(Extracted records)
==============================

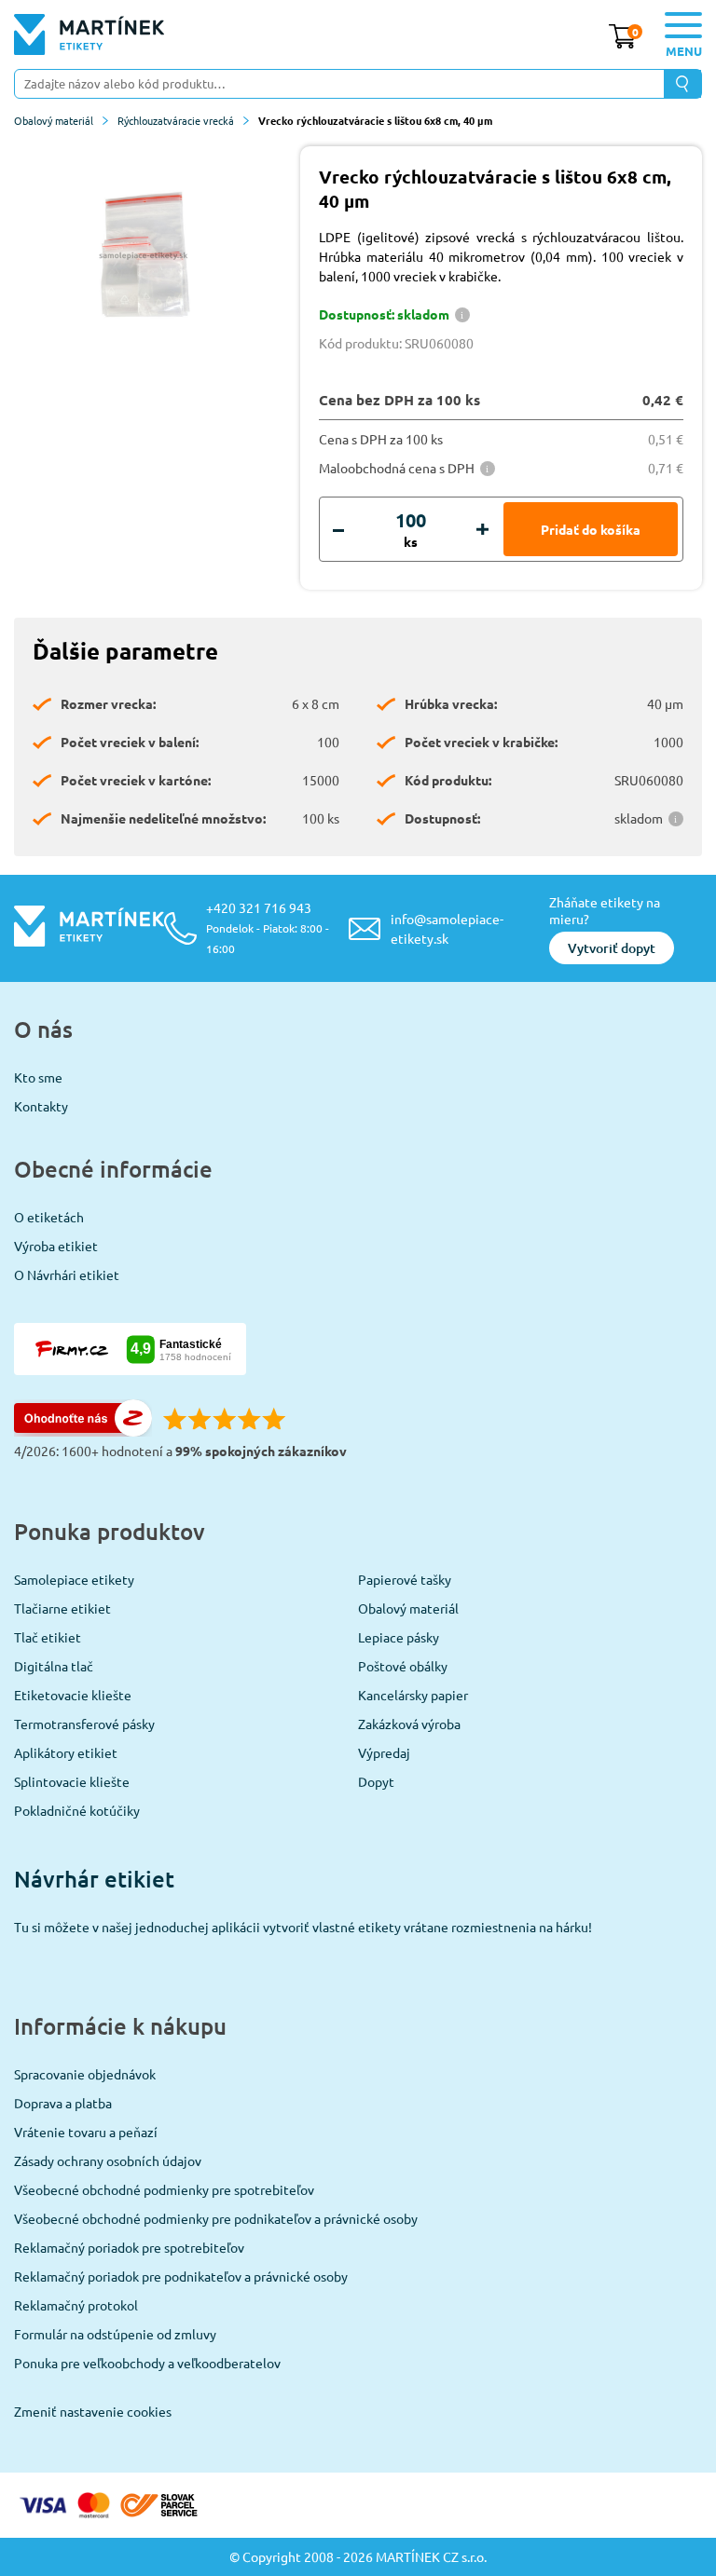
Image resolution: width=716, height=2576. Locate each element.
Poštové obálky (403, 1665)
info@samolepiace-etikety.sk (447, 928)
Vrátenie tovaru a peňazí (86, 2131)
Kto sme (38, 1077)
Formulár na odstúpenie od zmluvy (115, 2333)
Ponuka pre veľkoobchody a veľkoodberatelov (147, 2362)
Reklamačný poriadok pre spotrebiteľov (129, 2247)
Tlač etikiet (47, 1637)
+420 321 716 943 (267, 927)
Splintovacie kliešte (72, 1781)
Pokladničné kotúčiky (77, 1810)
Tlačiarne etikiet (62, 1608)
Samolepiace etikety (74, 1579)
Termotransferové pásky (84, 1723)
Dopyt (376, 1781)
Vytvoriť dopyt (611, 948)
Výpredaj (384, 1752)
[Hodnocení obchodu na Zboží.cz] (83, 1431)
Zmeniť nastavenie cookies (93, 2411)
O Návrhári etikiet (66, 1274)
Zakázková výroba (409, 1723)
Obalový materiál (53, 120)
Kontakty (41, 1105)
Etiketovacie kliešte (72, 1694)
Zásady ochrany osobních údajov (107, 2160)
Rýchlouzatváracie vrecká (175, 120)
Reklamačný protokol (76, 2305)
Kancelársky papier (413, 1694)
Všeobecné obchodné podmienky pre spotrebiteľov (164, 2189)
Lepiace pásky (398, 1637)
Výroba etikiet (56, 1245)
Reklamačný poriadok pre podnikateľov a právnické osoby (181, 2276)
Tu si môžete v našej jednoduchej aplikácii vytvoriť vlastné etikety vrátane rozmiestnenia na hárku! (303, 1926)
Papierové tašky (404, 1579)
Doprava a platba (63, 2102)
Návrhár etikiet (94, 1878)
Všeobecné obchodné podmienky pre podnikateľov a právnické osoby (216, 2218)
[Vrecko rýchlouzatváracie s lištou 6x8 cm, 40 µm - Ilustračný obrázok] (143, 255)
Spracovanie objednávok (85, 2073)
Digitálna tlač (53, 1665)
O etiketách (49, 1216)
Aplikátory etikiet (65, 1752)
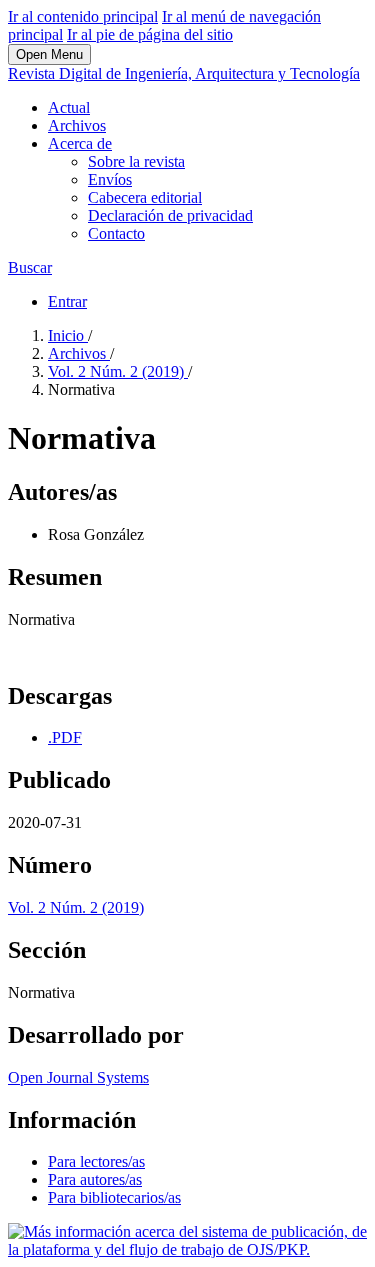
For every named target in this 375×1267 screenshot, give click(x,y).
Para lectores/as (96, 1161)
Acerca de (80, 143)
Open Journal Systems (78, 1077)
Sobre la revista (136, 161)
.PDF (65, 737)
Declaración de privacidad (170, 215)
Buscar (30, 267)
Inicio (68, 335)
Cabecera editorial (145, 197)
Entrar (67, 301)
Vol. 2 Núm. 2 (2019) (118, 371)
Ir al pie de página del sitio (150, 34)
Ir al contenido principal (83, 16)
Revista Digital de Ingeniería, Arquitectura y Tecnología (184, 73)
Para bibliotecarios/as (114, 1197)
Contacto (116, 233)
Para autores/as (95, 1179)
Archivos (77, 125)
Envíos (110, 179)
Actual (69, 107)
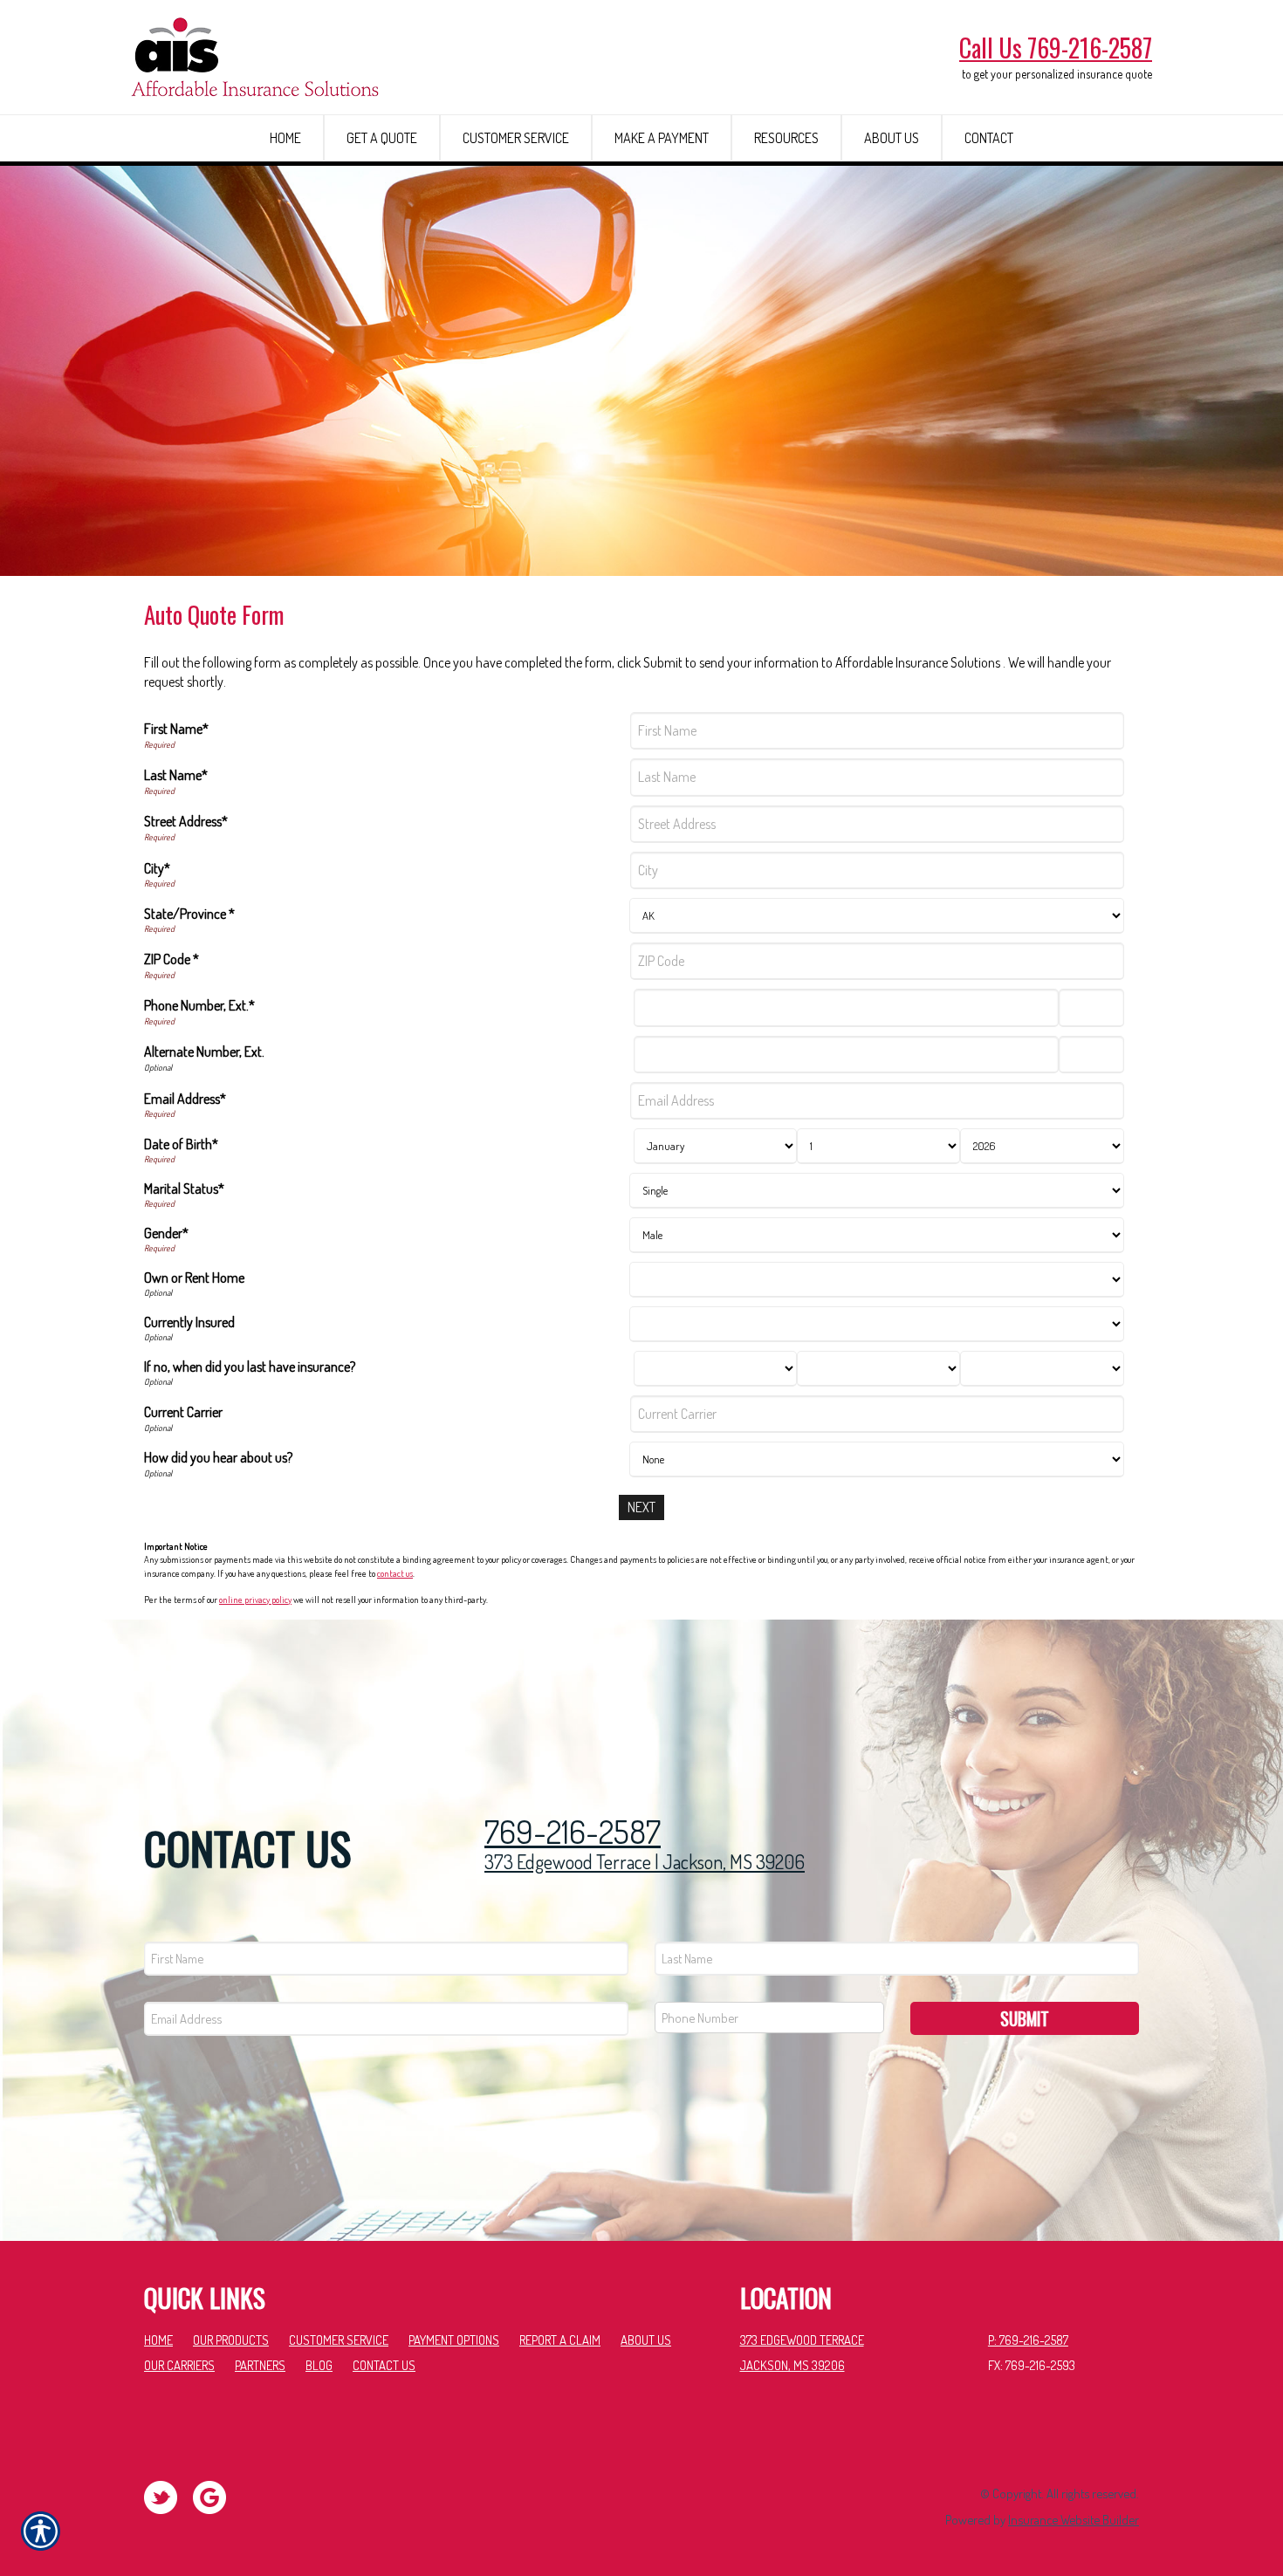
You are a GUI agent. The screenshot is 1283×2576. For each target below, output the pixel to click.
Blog (319, 2365)
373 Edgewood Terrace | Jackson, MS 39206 (644, 1861)
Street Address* (186, 821)
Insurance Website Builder (1073, 2519)
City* (157, 868)
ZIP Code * (171, 959)
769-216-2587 (572, 1832)
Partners (260, 2365)
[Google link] (216, 2496)
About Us (646, 2339)
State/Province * (189, 913)
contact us (395, 1573)
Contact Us (384, 2365)
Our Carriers (179, 2365)
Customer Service (338, 2339)
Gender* (166, 1233)
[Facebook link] (167, 2496)
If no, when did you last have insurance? (249, 1366)
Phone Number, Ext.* (199, 1005)
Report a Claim (559, 2339)
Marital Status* (184, 1188)
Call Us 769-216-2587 (1055, 47)
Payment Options (453, 2339)
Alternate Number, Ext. (204, 1051)
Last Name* (176, 775)
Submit (1024, 2018)
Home (158, 2339)
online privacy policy (255, 1599)
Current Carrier (183, 1412)
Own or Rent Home (194, 1277)
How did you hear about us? (218, 1457)
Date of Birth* (181, 1144)
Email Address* (185, 1098)
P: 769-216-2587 (1028, 2339)
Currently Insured (189, 1322)
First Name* (176, 728)
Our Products (231, 2339)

==============================

■ **WHAT YOU WILL DO**:
Out of the data above, set down the lines from the one with "Výpredaj (384, 1752)" to the one with "Kancelársky papier (413, 1694)", both included, exactly as written and with no additions.

■ **TASK OUTPUT**:
Výpredaj (384, 1752)
[Hodnocení obchodu na Zboží.cz] (83, 1431)
Zmeniť nastavenie cookies (93, 2411)
O Návrhári etikiet (66, 1274)
Zakázková výroba (409, 1723)
Obalový materiál (53, 120)
Kontakty (41, 1105)
Etiketovacie kliešte (72, 1694)
Zásady ochrany osobních údajov (107, 2160)
Rýchlouzatváracie vrecká (175, 120)
Reklamačný protokol (76, 2305)
Kancelársky papier (413, 1694)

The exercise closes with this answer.